▸ **EXERCISE**: The requested output is every line from the one with "The image size is (1087, 615)." through the last line below, printed exactly.
[Start of section]
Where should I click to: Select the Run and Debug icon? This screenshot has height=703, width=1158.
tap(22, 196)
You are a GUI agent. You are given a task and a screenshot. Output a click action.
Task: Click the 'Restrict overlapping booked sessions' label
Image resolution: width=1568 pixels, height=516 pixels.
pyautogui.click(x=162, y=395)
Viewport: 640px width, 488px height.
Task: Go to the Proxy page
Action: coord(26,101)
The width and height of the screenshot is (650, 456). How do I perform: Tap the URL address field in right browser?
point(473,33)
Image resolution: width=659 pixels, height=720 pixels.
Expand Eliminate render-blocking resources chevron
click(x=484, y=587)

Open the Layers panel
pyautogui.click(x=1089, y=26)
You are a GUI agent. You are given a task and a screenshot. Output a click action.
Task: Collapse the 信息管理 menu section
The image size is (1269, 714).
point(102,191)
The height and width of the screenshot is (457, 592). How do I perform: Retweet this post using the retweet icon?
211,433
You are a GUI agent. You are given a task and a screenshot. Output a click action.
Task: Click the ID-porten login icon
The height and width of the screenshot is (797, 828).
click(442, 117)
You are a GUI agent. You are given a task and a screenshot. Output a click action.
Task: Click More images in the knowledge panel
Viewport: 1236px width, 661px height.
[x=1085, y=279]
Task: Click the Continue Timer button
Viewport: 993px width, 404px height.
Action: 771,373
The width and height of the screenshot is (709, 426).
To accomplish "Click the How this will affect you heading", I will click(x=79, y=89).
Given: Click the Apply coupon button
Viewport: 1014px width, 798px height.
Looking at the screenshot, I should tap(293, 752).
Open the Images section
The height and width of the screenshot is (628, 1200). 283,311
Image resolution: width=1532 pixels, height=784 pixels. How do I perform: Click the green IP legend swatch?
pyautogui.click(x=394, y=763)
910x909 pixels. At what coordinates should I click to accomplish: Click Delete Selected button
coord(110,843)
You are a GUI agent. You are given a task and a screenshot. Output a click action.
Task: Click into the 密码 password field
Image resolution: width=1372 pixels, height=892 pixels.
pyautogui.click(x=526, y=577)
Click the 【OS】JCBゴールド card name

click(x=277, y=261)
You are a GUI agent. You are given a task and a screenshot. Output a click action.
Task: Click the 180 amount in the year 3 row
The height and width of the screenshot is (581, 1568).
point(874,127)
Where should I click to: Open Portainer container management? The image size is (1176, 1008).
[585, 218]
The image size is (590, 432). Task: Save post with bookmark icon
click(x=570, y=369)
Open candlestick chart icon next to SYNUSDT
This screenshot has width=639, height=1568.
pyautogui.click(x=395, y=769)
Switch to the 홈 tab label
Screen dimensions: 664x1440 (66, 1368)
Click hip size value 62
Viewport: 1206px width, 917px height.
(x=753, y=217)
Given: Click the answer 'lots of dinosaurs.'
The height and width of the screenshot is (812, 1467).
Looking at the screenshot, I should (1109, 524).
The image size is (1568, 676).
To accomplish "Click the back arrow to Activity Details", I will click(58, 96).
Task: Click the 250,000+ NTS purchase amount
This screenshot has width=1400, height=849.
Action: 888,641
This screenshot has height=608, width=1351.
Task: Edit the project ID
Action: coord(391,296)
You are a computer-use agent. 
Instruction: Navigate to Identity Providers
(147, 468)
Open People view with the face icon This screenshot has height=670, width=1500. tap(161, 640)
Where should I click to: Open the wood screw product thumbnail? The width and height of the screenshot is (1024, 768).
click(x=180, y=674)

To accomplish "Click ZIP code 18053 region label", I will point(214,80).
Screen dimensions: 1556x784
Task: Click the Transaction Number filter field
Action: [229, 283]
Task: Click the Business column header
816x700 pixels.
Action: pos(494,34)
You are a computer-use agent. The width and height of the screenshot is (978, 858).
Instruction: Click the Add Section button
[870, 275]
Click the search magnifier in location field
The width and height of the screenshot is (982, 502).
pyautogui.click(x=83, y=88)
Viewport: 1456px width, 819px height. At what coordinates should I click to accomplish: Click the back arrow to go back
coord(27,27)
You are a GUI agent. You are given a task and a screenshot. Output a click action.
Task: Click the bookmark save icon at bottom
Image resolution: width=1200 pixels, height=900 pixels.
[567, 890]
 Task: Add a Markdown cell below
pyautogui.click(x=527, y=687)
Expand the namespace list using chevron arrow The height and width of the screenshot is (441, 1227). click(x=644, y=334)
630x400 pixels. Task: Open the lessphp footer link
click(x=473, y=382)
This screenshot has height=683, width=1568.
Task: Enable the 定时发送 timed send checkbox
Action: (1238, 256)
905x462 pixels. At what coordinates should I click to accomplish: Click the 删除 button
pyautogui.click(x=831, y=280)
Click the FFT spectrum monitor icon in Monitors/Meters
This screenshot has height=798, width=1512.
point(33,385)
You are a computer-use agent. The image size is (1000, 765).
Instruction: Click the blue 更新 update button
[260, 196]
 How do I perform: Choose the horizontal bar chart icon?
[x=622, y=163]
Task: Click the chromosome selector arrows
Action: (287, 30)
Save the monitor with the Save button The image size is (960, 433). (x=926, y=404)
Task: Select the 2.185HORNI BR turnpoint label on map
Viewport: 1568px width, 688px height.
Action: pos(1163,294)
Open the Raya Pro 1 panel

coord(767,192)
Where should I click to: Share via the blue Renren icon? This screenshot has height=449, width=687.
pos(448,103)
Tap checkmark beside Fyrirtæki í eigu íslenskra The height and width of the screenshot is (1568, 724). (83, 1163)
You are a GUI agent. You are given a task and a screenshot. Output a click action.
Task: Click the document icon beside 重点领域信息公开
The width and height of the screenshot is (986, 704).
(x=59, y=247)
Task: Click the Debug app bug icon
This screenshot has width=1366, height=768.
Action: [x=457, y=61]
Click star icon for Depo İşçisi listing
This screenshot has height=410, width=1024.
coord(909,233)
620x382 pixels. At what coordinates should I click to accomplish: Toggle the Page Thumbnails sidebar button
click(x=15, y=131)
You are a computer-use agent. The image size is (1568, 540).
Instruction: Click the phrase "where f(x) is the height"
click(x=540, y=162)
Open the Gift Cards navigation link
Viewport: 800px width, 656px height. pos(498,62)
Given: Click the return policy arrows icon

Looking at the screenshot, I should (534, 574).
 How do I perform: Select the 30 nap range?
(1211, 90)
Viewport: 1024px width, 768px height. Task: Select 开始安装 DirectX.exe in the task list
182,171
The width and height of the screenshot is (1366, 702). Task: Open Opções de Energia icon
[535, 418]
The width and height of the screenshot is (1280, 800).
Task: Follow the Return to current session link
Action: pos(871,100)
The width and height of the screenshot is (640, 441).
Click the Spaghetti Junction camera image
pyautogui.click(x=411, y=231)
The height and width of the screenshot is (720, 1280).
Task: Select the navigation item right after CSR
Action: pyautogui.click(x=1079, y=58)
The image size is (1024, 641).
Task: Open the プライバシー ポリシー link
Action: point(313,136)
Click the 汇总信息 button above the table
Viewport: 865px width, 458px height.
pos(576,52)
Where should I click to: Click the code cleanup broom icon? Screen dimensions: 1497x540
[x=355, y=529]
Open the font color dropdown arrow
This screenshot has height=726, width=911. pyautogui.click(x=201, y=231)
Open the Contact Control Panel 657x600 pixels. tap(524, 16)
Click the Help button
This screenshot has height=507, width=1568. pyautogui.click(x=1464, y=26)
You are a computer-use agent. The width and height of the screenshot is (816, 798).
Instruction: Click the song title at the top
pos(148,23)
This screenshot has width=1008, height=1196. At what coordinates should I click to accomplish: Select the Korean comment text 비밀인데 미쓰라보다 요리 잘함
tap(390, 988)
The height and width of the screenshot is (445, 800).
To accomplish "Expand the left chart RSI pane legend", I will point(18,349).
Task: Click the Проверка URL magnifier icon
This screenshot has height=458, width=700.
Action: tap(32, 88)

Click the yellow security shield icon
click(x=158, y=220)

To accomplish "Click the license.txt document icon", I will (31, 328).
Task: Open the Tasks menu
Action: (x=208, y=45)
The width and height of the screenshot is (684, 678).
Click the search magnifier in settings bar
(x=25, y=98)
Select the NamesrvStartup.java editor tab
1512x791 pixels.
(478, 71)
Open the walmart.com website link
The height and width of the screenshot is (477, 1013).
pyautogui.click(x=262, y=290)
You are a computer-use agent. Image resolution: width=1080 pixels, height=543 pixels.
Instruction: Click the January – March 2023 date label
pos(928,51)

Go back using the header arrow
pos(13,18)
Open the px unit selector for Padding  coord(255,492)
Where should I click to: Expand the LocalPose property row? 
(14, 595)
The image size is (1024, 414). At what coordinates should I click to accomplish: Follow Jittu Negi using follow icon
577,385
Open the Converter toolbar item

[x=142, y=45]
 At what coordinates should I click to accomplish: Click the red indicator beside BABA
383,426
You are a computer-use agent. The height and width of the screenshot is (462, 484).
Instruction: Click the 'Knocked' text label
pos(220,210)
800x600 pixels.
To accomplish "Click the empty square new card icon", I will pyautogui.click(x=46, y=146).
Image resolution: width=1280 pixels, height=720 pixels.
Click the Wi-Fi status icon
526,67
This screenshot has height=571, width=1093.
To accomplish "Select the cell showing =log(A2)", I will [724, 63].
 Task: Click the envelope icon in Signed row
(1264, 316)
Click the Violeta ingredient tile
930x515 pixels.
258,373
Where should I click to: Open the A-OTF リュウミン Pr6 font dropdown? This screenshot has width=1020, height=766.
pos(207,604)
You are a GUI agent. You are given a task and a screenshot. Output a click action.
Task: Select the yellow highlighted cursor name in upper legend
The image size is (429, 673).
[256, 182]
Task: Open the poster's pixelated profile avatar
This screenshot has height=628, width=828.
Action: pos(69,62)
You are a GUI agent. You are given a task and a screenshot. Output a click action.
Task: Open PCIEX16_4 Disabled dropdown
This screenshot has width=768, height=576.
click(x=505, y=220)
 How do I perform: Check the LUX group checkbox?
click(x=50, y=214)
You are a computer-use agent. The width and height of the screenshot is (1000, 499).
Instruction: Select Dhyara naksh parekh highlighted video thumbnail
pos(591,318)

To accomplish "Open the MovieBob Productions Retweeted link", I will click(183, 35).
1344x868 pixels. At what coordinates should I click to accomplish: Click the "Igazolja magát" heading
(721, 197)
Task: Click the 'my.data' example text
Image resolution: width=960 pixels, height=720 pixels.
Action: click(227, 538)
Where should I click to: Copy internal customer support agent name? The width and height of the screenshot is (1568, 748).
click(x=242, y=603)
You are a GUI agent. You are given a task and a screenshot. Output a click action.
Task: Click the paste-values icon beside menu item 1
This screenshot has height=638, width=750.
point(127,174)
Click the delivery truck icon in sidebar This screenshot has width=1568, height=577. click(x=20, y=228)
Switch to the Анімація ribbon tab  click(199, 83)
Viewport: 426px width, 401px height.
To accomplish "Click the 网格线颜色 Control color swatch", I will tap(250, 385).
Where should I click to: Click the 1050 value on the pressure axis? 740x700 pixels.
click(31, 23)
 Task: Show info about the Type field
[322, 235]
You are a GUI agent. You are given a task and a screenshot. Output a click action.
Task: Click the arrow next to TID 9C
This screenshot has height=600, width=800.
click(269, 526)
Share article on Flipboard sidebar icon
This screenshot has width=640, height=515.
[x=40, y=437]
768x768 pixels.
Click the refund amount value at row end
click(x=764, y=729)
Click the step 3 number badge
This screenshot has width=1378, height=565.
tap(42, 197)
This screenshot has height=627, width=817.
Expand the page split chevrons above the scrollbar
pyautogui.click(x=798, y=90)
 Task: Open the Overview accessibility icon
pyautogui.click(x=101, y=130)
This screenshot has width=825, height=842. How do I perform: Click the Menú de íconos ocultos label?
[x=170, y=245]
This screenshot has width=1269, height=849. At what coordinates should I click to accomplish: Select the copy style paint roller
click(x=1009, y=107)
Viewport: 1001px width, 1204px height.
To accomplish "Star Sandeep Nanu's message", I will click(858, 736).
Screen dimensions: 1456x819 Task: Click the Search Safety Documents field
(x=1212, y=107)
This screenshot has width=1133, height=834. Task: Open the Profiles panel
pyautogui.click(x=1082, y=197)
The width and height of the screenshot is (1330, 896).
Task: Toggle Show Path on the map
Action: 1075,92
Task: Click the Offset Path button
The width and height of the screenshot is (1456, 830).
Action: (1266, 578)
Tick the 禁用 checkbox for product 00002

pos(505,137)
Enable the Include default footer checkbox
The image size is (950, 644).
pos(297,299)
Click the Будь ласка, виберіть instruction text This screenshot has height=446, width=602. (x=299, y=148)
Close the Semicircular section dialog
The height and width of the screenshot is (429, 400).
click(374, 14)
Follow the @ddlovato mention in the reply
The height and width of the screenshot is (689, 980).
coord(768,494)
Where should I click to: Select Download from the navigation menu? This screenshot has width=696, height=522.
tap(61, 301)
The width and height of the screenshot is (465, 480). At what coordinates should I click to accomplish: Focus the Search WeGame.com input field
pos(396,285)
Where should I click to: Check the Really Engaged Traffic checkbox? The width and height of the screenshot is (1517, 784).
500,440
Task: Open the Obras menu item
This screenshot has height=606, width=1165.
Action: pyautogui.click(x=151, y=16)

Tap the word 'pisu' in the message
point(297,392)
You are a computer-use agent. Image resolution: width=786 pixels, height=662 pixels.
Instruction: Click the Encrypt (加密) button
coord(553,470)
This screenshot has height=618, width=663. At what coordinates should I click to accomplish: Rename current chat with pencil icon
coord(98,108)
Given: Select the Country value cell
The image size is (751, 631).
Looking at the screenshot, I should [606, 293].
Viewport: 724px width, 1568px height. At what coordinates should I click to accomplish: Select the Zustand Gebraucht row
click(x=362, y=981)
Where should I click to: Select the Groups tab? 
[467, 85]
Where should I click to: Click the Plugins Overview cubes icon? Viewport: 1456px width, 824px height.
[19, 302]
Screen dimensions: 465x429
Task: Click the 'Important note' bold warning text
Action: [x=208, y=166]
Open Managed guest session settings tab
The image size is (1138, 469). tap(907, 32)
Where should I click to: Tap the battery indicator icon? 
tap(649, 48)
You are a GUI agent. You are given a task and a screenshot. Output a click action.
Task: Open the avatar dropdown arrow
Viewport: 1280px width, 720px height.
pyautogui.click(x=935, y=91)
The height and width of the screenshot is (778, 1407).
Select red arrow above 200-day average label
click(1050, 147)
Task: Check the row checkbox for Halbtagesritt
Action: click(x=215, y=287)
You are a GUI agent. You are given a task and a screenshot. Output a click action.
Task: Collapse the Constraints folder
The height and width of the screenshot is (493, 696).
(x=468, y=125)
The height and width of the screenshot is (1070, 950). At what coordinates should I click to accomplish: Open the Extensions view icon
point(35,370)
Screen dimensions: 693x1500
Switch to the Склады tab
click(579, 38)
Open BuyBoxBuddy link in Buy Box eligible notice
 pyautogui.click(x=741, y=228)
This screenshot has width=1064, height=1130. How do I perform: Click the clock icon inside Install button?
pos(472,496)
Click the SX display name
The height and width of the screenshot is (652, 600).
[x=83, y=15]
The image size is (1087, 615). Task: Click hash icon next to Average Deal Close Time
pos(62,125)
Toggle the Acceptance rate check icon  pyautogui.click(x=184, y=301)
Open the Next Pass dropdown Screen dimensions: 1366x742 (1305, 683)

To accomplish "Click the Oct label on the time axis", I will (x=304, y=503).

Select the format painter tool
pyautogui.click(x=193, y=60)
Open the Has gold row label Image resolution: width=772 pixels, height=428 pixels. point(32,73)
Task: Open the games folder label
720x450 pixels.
[End of section]
▸ **RESPONSE AREA**:
The image size is (1087, 615). Task: Click hash icon next to Average Deal Close Time
pos(62,125)
Toggle the Acceptance rate check icon  pyautogui.click(x=184, y=301)
Open the Next Pass dropdown Screen dimensions: 1366x742 (1305, 683)

To accomplish "Click the Oct label on the time axis", I will (x=304, y=503).

Select the format painter tool
pyautogui.click(x=193, y=60)
Open the Has gold row label Image resolution: width=772 pixels, height=428 pixels. point(32,73)
Task: Open the games folder label
720x450 pixels.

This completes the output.